Johnson (England to MA)
Corey (Correia?) (Azores to MA)
Booth, Jones, Taylor, Heatherington (N. Ireland to Quebec)
O'Connor (Ireland to MA)
My male Mayflower ancestors (only first two have been submitted/approved by the Mayflower Society):
Francis Cooke, William Brewster, George Soule, Isaac Allerton, John Billington, Richard Warren, Peter Browne, Francis Eaton, Samuel Fuller, James Chilton, John Tilley, Stephen Hopkins, and John Howland.
Female Mayflower ancestors: Mary Norris Allerton, Eleanor Billington, Mary Brewster, Mrs. James Chilton, Sarah Eaton, and Joan Hurst Tilley.
Child Mayflower ancestors: Giles Hopkins, (possibly) Constance Hopkins, Mary Allerton, Francis Billington, Love Brewster, Mary Chilton, Samuel Eaton, and Elizabeth Tilley.

Sunday, February 14, 2021

Alfred and Mildred (Booth) Rollins: A Love Story


In honor of Valentine's Day, I'm taking a break from my usual blog format to write about my grandparents, Milly (Booth) and Alfred Rollins.  I always think of them on this day because Al was absolutely crazy in love with Milly! Even in their 70s he would call her "my Bride" and "Peach Blossom." She wasn't as open about emotions and would roll her eyes, but she adored him too. He would leave notes and poems for her to find around the house. She kept many of them which I found after she passed away. Below is one of the notes. He wrote better poems, but I love the heart on this one!

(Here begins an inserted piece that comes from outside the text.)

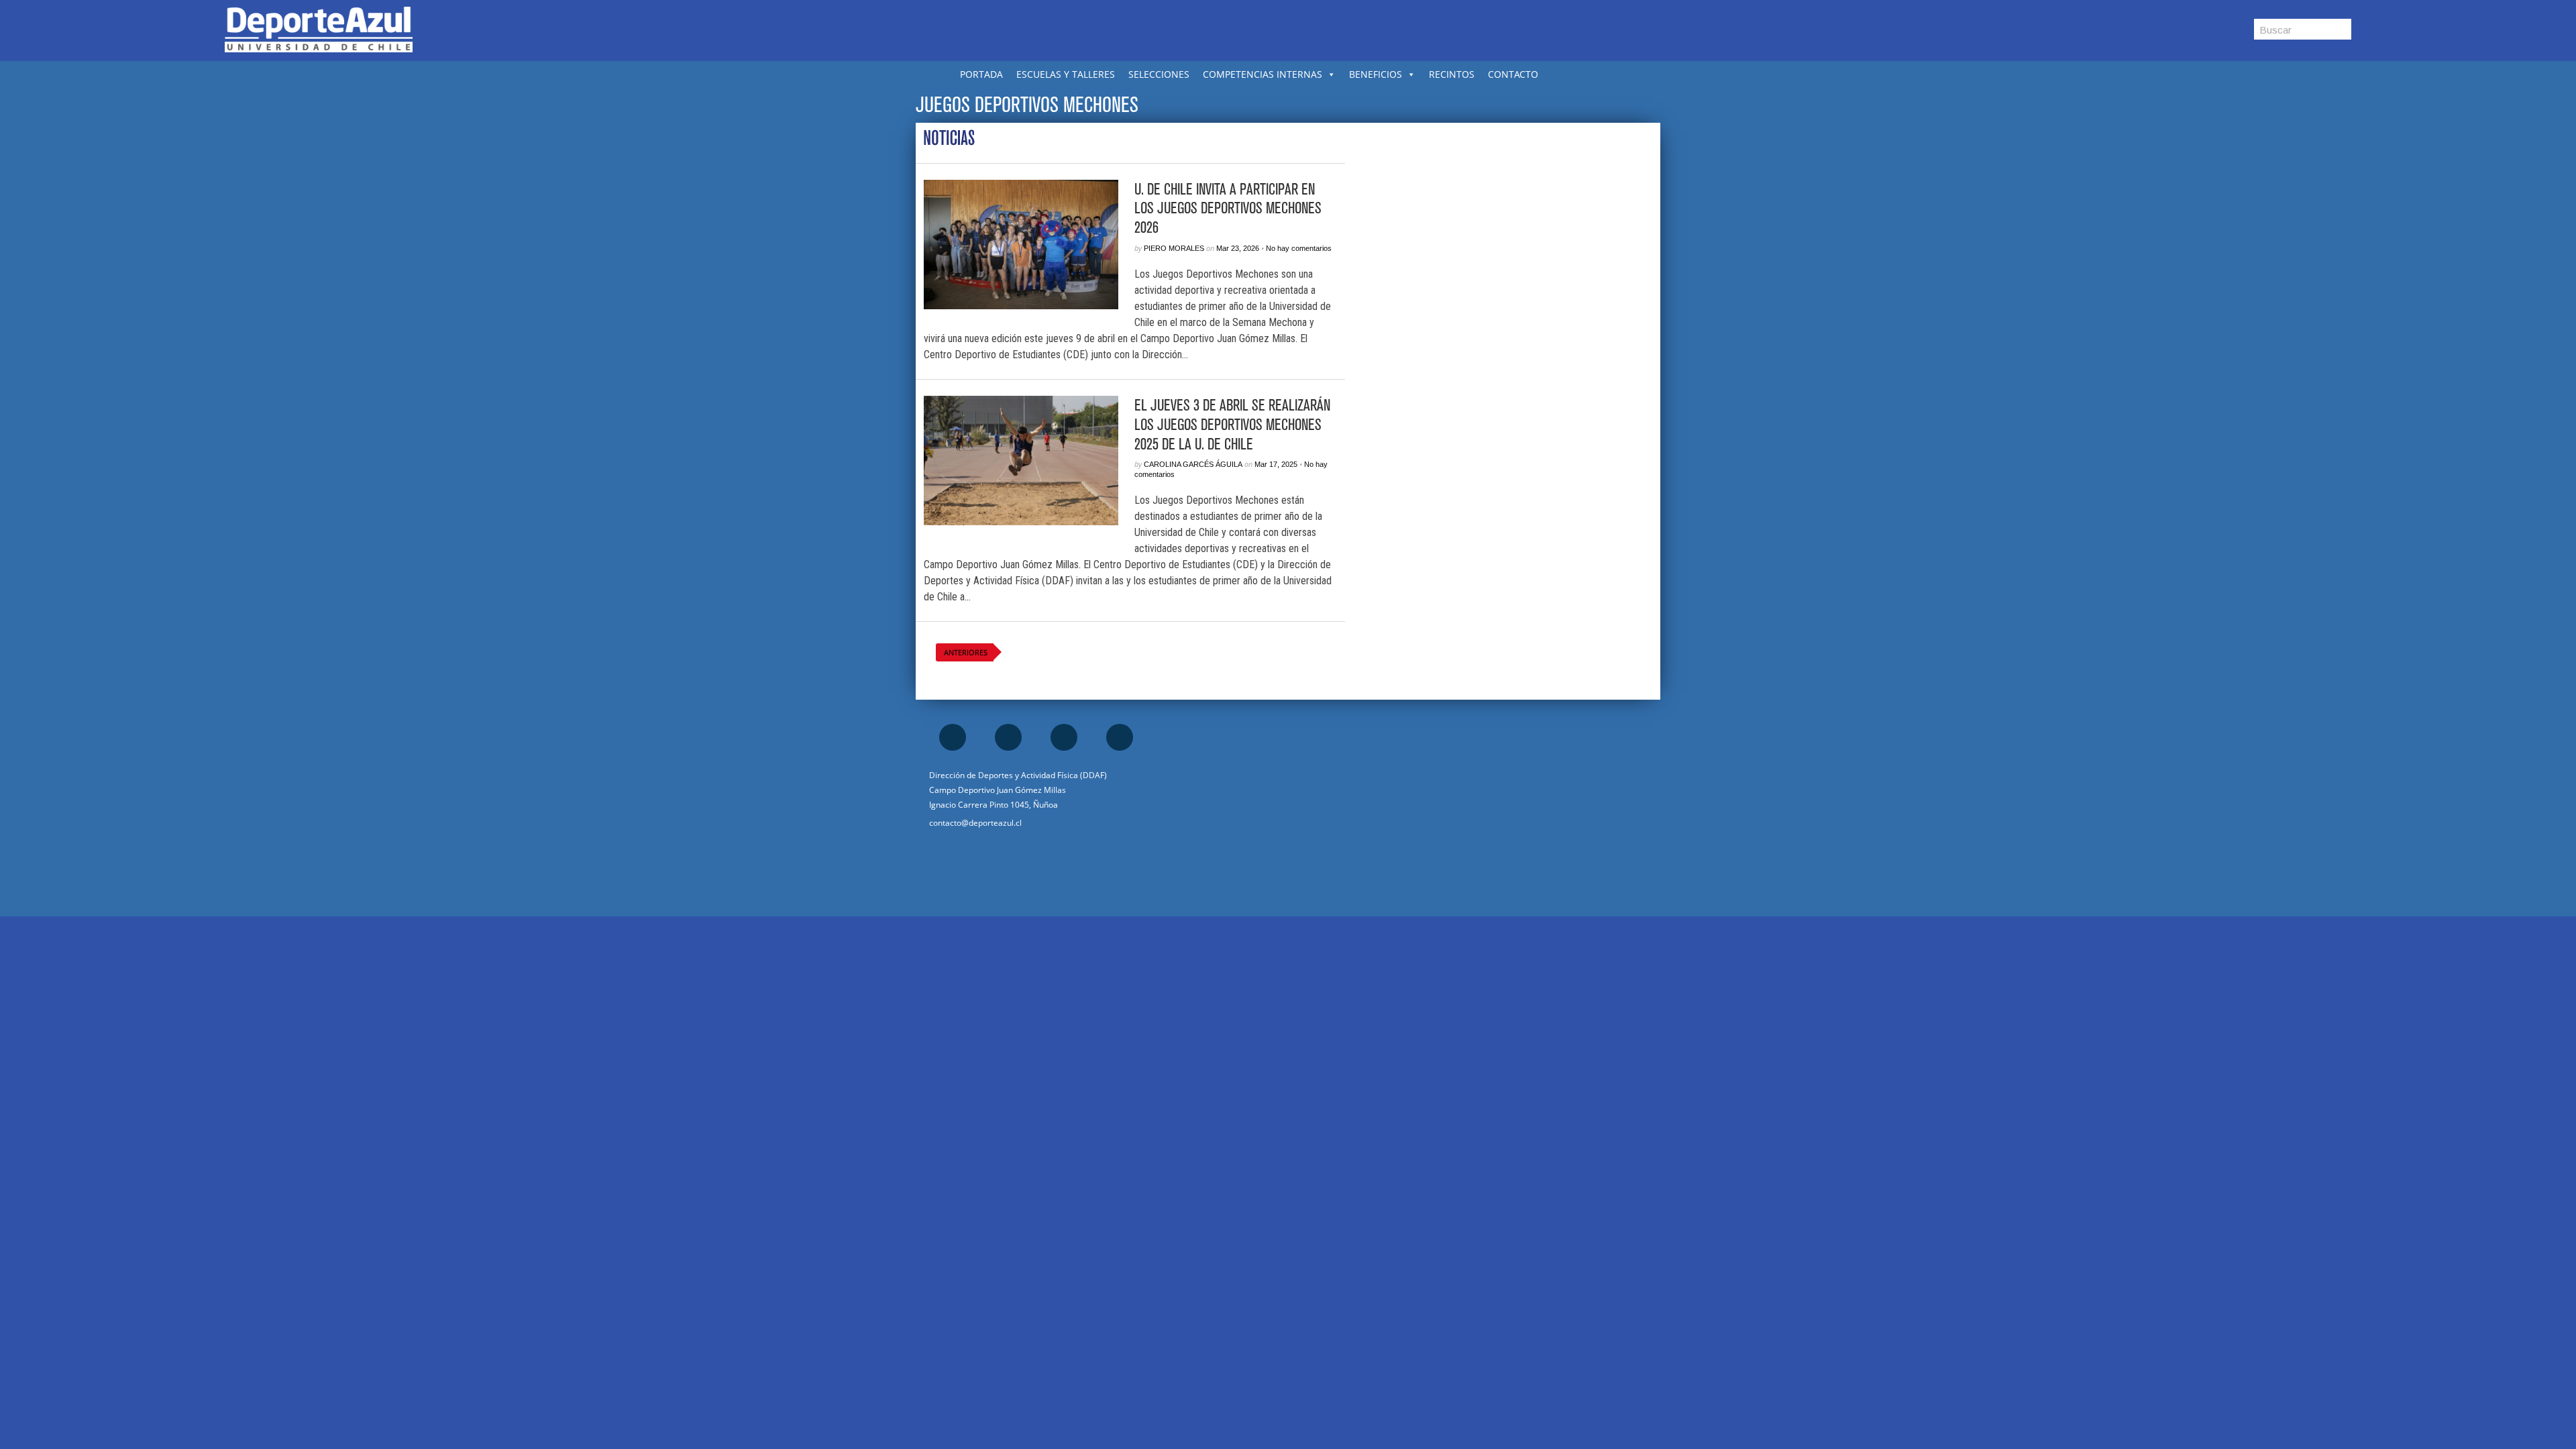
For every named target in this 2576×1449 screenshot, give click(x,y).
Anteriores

Milly was born Mildred Louise Booth on 15 May 1917, at West Dennis on Cape Cod, in the family home on Ferry Street built by her great-grandfather Hiram Kelley. Her parents were Wallace and Ethel (Kelley) Booth. As a teenager she married Arthur "Art" Washburn Davis, and they had a son Robert (my dad) in 1934. Their marriage was brief, unhappy, and sometimes violent and they soon divorced. Art did not stay involved in my Dad's life, so I never met him. From all the research I have done, it seems he was a troubled man. Because of him, though, I am descended from a boat load of Mayflower passengers and I had the immense pleasure of meeting his sweet half-sister Dorothy. 

The stars aligned when Milly met Al Rollins, a handsome, sweet, gentle, quiet man with a dry sense of humor. He fell in love with her instantly and grew to love her son. Although he was aware my grandmother could not have any more children, he popped the question and they were married on 22 Jan 1942 in Medford, Middlesex, Massachusetts.

They weren't perfect, but I find I focus mostly on the good things from the past. Although Al wasn't my biological grandfather, he was my grandfather in every sense of the word. They made time spent with them magical for my sister, Beth, and me. They lived on the ocean with their own private beach and it was like heaven on earth. They and my parents were into boating and both of our families always had multiple dogs. Christmas at their home was magical and we were spoiled rotten with presents. 

Al was born Alfred Addison Rollins in Danvers, Essex, Massachusetts, on 06 Apr 1913, to Alfred Rollins and Edith Norris. He served in the Air Force during WWII and signed the papers to adopt my Dad when he was serving overseas. 

Al died at Wareham, Plymouth, Massachusetts on 22 Sept 1991 at age 78 from lung cancer. In nearly every photo I see of him during his more than 2 years serving in WWII, he has a cigarette in his hand. 

Milly died suddenly from a heart attack on 9 Feb 1999 in Onset, Plymouth, Massachusetts at age 81. 

They have been gone a long time, but I think of them often. I was closer to my grandmother than nearly anyone in my life. From her I got my love of the ocean, boating, dogs (I even have 3 dogs like she did), antiques, jewelry, home decor, and all things Christmas. She was tough as nails: she was the one to bait my fishing hook and clean the fish we caught. From my grandfather I get my appreciation of nature and a beautiful yard. They set a wonderful example of what it means to be in a committed, loving relationship and for that I will always be grateful.